在搜索和试验不同的软件包并测量每个软件包计算分数所需的时间后,我发现nltk corpus bleu和PyRouge是最有效的。请记住,在每条记录中,我有多个假设,这就是为什么我为每条记录计算一次平均值,这就是我为 BLEU 所做的:
reference = [[i.split() for i in ref]]
def find_my_bleu(text, w):
candidates_ = [text.split()]
return corpus_bleu(reference, candidates_, weights=w,
smoothing_function=cc.method4)
def get_final_bleu(output_df):
print('Started calculating the bleu scores...')
output_df.loc[:, 'bleu_1'] = output_df.loc[:, 'final_predicted_verses'].apply(lambda x:[find_my_bleu(t, (1, 0, 0, 0)) for t in x])
output_df.loc[:, 'bleu_2'] = output_df.loc[:, 'final_predicted_verses'].apply(lambda x:[find_my_bleu(t, (0, 1, 0, 0)) for t in x])
output_df.loc[:, 'bleu_3'] = output_df.loc[:, 'final_predicted_verses'].apply(lambda x:[find_my_bleu(t, (0, 0, 1, 0)) for t in x])
print('Now the average score...')
output_df.loc[:, 'bleu_3_mean'] = output_df.loc[:, 'bleu_3'].apply(lambda x:np.mean(x))
output_df.loc[:, 'bleu_2_mean'] = output_df.loc[:, 'bleu_2'].apply(lambda x:np.mean(x))
output_df.loc[:, 'bleu_1_mean'] = output_df.loc[:, 'bleu_1'].apply(lambda x:np.mean(x))
print('mean bleu_3 score: ', np.mean(output_df.loc[:, 'bleu_3_mean']))
print('mean bleu_2 score: ', np.mean(output_df.loc[:, 'bleu_2_mean']))
print('mean bleu_1 score: ', np.mean(output_df.loc[:, 'bleu_1_mean']))
对于胭脂:
胭脂 = PyRouge(rouge_n=(1, 2), rouge_l=True, rouge_w=False, rouge_s=False, rouge_su=False)
def find_my_rouge(text):
hypotheses = [[text.split()]]
score = rouge.evaluate_tokenized(hypotheses, [[reference_rouge]])
return score
然后取所有的平均值:
def get_short_rouge(list_dicts):
""" get the mean of all generated text for each record"""
l_r = 0
l_p = 0
l_f = 0
one_r = 0
one_p = 0
one_f = 0
two_r = 0
two_p = 0
two_f = 0
for d in list_dicts:
one_r += d['rouge-1']['r']
one_p += d['rouge-1']['p']
one_f += d['rouge-1']['f']
two_r += d['rouge-2']['r']
two_p += d['rouge-2']['p']
two_f += d['rouge-2']['f']
l_r += d['rouge-l']['r']
l_p += d['rouge-l']['p']
l_f += d['rouge-l']['f']
length = len(list_dicts)
return {'rouge-1': {'r': one_r/length , 'p': one_p/length , 'f': one_f/length},
'rouge-2': {'r': two_r/length, 'p': two_p/length, 'f': two_f/length},
'rouge-l': {'r': l_r/length, 'p': l_p/length , 'f': l_f/length}
}
def get_overal_rouge_mean(output_df):
print('Started getting the overall rouge of each record...')
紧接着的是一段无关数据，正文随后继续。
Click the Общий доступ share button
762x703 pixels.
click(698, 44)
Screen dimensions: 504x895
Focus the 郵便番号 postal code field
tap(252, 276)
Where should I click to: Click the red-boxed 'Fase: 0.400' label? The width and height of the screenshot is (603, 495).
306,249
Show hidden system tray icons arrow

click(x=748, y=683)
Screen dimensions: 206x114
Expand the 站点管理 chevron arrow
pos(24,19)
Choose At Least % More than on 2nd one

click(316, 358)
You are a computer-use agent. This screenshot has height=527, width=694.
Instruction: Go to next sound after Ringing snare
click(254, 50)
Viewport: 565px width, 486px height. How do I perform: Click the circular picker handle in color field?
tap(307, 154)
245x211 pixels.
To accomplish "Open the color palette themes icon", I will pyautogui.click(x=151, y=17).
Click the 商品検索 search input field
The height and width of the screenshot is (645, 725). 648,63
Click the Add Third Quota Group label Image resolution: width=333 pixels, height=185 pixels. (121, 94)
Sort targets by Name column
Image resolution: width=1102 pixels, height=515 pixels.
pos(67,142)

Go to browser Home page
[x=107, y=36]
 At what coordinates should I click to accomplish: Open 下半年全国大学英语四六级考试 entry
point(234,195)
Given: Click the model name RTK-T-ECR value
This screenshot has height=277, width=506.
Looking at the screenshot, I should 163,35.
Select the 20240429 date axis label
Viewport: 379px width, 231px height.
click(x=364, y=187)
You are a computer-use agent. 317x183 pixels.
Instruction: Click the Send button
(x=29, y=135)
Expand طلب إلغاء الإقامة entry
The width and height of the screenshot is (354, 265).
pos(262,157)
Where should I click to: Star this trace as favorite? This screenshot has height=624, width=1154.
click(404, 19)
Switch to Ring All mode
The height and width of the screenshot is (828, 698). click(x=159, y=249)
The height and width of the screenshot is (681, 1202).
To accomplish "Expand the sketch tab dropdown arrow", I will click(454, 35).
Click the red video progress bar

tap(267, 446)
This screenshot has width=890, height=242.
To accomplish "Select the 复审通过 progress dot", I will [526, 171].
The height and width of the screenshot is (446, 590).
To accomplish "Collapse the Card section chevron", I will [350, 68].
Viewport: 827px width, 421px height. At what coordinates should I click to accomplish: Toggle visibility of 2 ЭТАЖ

output_df.loc[:, 'rouge_mean'] = output_df.loc[:, 'rouge'].apply(lambda x: get_short_rouge(x))
print('Started getting the overall rouge of all record...')
l_r = 0
l_p = 0
l_f = 0
one_r = 0
one_p = 0
one_f = 0
two_r = 0
two_p = 0
two_f = 0
for i in range(len(output_df)):
d = output_df.loc[i, 'rouge_mean']
one_r += d['rouge-1']['r']
one_p += d['rouge-1']['p']
one_f += d['rouge-1']['f']
two_r += d['rouge-2']['r']
two_p += d['rouge-2']['p']
two_f += d['rouge-2']['f']
l_r += d['rouge-l']['r']
l_p += d['rouge-l']['p']
l_f += d['rouge-l']['f']
length = len(output_df)
print('overall rouge scores: ')
print({'rouge-1': {'r': one_r/length , 'p': one_p/length , 'f': one_f/length},
'rouge-2': {'r': two_r/length, 'p': two_p/length, 'f': two_f/length},
'rouge-l': {'r': l_r/length, 'p': l_p/length , 'f': l_f/length}
})
return output_df
我希望它可以帮助任何遇到这个问题的人。